> [WHAT IS REQUIRED] Could you reproduce the entries word for word, from the very first line through the line containing "point(216,688)", including that line?

■ ■ ■ ■ ■

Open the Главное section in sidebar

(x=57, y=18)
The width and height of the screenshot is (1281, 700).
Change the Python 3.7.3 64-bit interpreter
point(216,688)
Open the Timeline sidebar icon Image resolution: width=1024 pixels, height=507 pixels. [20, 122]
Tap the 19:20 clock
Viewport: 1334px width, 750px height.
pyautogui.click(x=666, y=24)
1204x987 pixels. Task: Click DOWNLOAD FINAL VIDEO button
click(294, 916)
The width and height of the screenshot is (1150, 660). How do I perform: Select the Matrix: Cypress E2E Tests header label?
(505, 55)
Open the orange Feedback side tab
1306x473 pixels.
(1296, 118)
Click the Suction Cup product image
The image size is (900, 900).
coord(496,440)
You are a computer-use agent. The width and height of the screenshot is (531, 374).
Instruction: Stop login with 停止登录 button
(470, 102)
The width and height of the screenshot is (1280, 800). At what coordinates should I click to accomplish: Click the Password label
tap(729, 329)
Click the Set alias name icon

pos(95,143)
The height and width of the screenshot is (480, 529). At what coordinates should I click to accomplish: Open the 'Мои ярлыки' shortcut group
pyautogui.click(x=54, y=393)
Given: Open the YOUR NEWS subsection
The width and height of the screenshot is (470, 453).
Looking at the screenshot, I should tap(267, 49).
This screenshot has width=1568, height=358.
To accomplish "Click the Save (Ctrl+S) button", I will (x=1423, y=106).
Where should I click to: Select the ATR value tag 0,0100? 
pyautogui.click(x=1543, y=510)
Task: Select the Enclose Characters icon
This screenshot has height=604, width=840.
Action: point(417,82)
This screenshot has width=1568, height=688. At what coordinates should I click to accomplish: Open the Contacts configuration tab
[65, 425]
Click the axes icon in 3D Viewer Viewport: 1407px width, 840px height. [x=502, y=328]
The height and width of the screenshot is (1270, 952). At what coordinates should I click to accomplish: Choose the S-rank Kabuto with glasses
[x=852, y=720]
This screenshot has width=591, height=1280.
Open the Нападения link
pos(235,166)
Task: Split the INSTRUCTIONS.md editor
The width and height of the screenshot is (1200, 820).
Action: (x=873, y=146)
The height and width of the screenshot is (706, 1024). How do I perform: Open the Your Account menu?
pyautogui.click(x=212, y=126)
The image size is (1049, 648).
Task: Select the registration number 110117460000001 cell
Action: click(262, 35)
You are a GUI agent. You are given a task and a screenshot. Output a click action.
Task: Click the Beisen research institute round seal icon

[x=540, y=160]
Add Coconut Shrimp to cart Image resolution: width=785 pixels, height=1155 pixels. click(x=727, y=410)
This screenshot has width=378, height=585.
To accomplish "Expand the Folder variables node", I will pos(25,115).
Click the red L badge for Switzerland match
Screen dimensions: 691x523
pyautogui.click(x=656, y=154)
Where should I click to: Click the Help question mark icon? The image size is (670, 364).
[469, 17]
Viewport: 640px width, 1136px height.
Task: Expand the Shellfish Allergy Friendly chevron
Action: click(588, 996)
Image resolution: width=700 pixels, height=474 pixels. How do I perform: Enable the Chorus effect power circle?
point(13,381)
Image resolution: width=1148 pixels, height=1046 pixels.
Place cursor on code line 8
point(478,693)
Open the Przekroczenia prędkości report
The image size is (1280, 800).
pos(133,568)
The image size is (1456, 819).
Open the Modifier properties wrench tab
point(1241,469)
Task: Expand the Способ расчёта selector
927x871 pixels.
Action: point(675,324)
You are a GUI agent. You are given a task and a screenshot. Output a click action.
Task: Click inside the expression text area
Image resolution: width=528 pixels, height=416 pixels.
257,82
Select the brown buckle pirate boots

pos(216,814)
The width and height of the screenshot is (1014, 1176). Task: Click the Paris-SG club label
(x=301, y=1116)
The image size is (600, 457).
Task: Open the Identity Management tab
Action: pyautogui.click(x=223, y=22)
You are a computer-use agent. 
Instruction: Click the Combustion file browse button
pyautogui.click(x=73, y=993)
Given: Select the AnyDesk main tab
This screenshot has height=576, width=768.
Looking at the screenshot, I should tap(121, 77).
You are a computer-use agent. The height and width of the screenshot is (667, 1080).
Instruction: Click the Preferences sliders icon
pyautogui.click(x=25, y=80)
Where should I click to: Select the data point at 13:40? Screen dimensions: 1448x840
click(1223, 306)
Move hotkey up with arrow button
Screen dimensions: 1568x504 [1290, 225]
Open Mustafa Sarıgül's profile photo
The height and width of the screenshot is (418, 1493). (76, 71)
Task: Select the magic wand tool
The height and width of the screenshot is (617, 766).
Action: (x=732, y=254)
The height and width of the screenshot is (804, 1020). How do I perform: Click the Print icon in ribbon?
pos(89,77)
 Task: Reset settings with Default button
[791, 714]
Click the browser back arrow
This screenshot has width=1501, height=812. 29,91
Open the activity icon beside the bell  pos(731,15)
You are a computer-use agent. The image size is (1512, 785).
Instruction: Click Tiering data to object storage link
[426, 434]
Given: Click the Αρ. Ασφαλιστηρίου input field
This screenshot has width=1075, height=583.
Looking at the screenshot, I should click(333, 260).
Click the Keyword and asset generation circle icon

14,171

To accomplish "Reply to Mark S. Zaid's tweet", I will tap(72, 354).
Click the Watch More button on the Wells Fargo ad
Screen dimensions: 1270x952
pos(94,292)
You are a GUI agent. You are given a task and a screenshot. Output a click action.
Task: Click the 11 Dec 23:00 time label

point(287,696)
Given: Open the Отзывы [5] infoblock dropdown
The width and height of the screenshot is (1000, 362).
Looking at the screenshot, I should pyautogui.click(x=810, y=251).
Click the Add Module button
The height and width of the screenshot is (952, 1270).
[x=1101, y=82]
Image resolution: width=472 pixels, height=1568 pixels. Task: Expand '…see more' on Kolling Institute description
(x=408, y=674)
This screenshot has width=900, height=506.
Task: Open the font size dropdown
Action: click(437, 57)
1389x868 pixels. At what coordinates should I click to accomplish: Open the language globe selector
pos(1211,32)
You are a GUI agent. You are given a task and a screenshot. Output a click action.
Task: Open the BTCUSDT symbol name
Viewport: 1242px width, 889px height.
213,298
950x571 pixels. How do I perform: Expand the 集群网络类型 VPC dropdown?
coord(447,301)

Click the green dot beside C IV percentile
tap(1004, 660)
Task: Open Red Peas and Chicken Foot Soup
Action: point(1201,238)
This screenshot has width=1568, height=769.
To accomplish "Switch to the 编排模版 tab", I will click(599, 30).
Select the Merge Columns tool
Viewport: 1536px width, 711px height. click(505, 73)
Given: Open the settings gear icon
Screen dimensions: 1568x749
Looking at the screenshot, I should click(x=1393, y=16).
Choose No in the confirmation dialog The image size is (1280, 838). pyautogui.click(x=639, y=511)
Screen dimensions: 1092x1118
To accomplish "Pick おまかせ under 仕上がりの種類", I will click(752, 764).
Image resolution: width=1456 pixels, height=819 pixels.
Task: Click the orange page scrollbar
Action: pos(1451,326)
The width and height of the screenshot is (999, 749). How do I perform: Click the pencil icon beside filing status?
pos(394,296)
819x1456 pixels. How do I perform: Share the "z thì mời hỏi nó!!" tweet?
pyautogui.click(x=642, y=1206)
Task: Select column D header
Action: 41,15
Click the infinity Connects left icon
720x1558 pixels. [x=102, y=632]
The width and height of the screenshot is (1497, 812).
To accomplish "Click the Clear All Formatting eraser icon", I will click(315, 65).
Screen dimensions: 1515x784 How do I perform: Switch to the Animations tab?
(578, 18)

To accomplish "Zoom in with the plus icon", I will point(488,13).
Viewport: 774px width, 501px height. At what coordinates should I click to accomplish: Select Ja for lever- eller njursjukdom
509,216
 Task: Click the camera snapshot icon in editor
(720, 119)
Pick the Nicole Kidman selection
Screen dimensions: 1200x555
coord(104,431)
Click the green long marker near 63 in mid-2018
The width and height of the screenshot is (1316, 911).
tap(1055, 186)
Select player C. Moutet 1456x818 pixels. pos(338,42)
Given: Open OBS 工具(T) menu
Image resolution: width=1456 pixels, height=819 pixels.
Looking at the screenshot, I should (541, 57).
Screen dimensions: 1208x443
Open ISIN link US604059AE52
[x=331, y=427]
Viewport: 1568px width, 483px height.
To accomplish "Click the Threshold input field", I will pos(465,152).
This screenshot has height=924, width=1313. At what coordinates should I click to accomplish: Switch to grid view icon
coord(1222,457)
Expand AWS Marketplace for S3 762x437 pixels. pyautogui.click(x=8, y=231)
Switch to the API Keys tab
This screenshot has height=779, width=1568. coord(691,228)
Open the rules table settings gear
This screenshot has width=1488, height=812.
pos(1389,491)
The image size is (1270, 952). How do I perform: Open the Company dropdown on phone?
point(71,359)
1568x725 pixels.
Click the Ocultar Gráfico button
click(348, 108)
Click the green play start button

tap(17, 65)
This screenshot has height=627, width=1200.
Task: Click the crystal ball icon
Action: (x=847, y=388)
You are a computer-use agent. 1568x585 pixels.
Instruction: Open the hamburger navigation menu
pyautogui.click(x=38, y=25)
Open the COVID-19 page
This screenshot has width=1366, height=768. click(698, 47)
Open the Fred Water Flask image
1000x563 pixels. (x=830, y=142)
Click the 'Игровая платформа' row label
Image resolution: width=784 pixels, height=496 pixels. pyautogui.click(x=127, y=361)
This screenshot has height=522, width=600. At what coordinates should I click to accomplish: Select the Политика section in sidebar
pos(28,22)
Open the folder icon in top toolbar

■ ■ ■ ■ ■

> [EXERCISE ANSWER]
Open the Главное section in sidebar

(x=57, y=18)
The width and height of the screenshot is (1281, 700).
Change the Python 3.7.3 64-bit interpreter
point(216,688)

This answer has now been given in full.